Sinners Exhibit at Warner Bros. Studio Tour Burbank
The Sinners exhibit at Warner Bros. Studio Tour in Burbank runs through April 30, featuring costumes, props, and prosthetics from the Oscar-winning film.
Fans of “Sinners” have a few weeks left to get up close with the costumes, props, and prosthetics that helped Ryan Coogler’s vampire thriller sweep this year’s Oscars. Warner Bros. Studio Tour in Burbank is hosting a dedicated exhibit through April 30, tucked inside the tour’s “Stage 48: Script to Screen” section, and it’s included with standard admission.
The film took home four Academy Awards on March 15, including Best Actor for Michael B. Jordan, Best Cinematography for Autumn Durald Arkapaw, Best Original Screenplay for Coogler, and Best Original Score for Ludwig Göransson. It also pulled in a record 16 nominations across categories that translate directly into what’s on display here: Costume Design, Production Design, Hair and Makeup Design, and more.

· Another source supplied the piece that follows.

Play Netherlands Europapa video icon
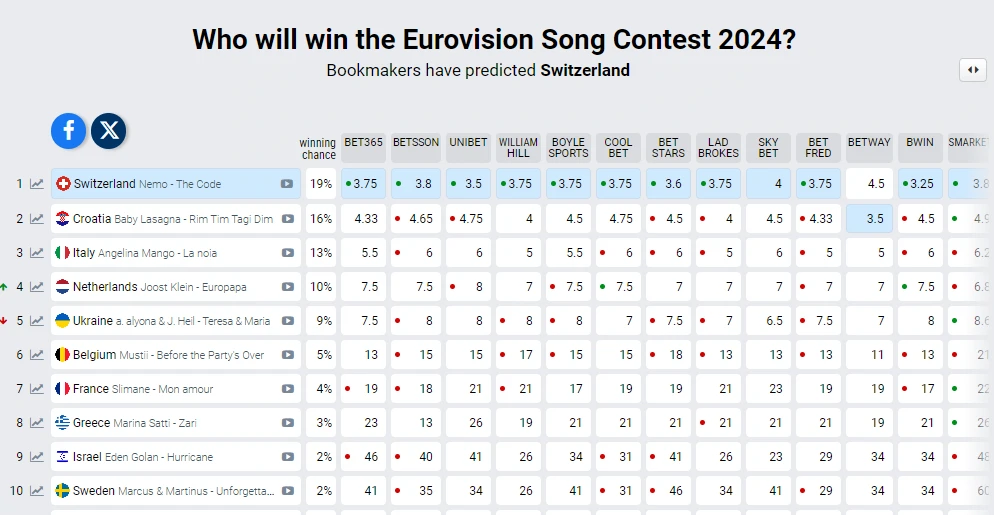pyautogui.click(x=288, y=287)
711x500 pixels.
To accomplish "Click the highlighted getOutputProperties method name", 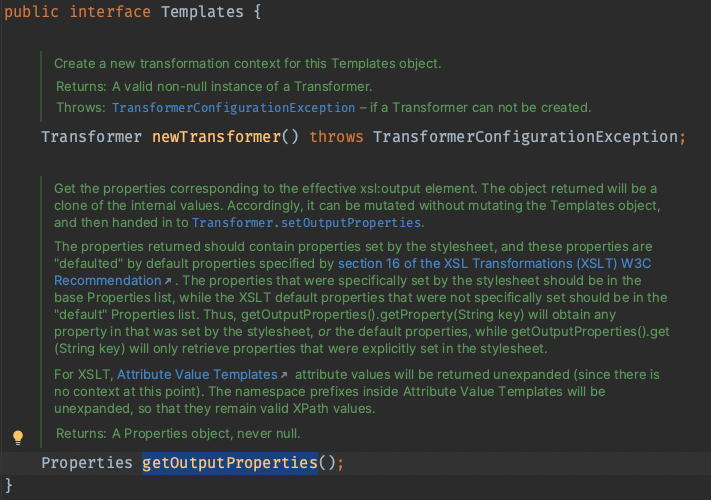I will click(229, 463).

The exhibit leads visitors through the world of 1932 Mississippi that Coogler built on screen. Jordan’s dual costumes for twin brothers Smoke and Stack anchor the collection, displayed alongside the costume worn by Miles Caton’s blues prodigy Sammie Moore. The supporting cast gets representation too. Visitors can see what Wunmi Mosaku wore as Annie, Delroy Lindo’s Delta Slim costume, Omar Miller’s Cornbread, and Hailee Steinfeld’s Mary, all authentic pieces pulled from production.
A section dedicated to Club Juke and Clarksville brings the film’s setting into physical focus. Original props on display include the chair used by the Sammie Moore character, a guitar, and a concert poster for the same character. Artwork, production photos, and video clips from the film run as backdrop throughout, giving context to the pieces without requiring visitors to have seen the movie first, though it certainly helps.

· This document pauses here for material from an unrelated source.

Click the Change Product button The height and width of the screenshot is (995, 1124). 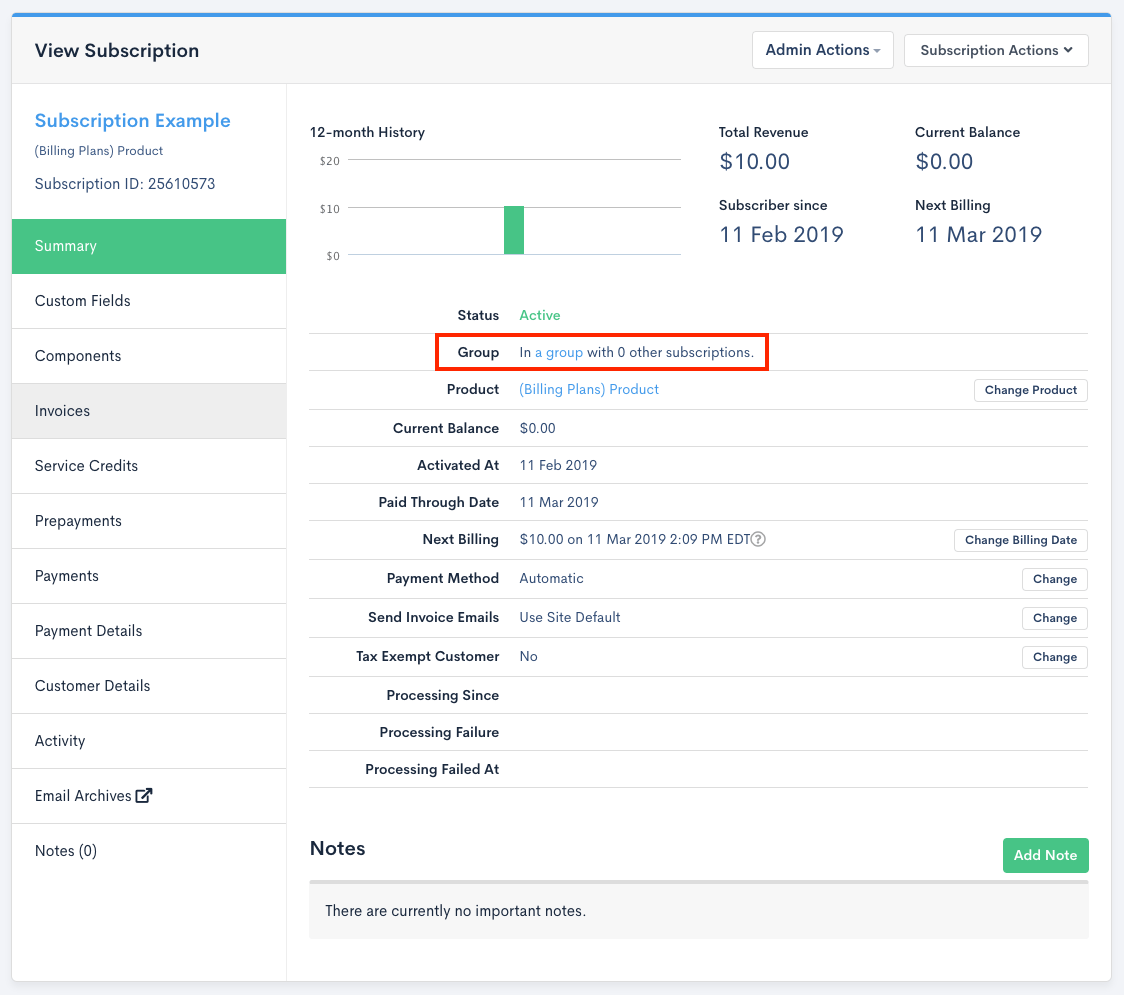[x=1030, y=390]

The prosthetics case is the most visceral stop in the exhibit. Miller’s Cornbread character gets a dedicated display featuring the fangs and headpiece used for his vampire transformation. For anyone curious about how practical effects still drive big-budget filmmaking, this is the kind of close-up access that’s hard to find anywhere else.
Arkapaw’s Best Cinematography win at this year’s Oscars made history. She became the first woman ever to win in that category, and the film she shot gives the exhibit its visual language. The deep blues, warm firelight, and oppressive Southern heat that defined “Sinners” on screen come through even in the static display of fabric and props.

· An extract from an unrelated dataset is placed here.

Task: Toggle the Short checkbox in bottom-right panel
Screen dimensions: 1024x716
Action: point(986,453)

Warner Bros. has been integrating exhibit programming into the Studio Tour for years, and this one fits the model well. The Burbank lot is where production infrastructure lives, and the “Script to Screen” section exists specifically to pull back the curtain on how films get made. A Southern Gothic period piece with a groundbreaking cinematographer, a record-setting Oscar haul, and a director at the peak of his creative powers gives the exhibit real substance to work with.
“Sinners” is currently streaming on HBO Max and Amazon Prime Video, which means visitors can do what the exhibit implicitly invites: watch the film before or after, and look at it differently once they’ve stood next to Smoke’s jacket or stared at Cornbread’s fangs through a glass case on a Burbank soundstage.
The Studio Tour runs daily, and the “Sinners” exhibit requires no separate ticket. April 30 is the closing date, which leaves just a few weeks for anyone who has been putting it off. Given that the exhibit covers a film that’s already part of Oscar history, with craftsmanship recognized across multiple categories, this is the kind of stop worth making before the costumes go back into storage.
Warner Bros. Studio Tour Hollywood is located at 3400 Warner Blvd. in Burbank. Tickets and hours are available through the Warner Bros. Studio Tour website.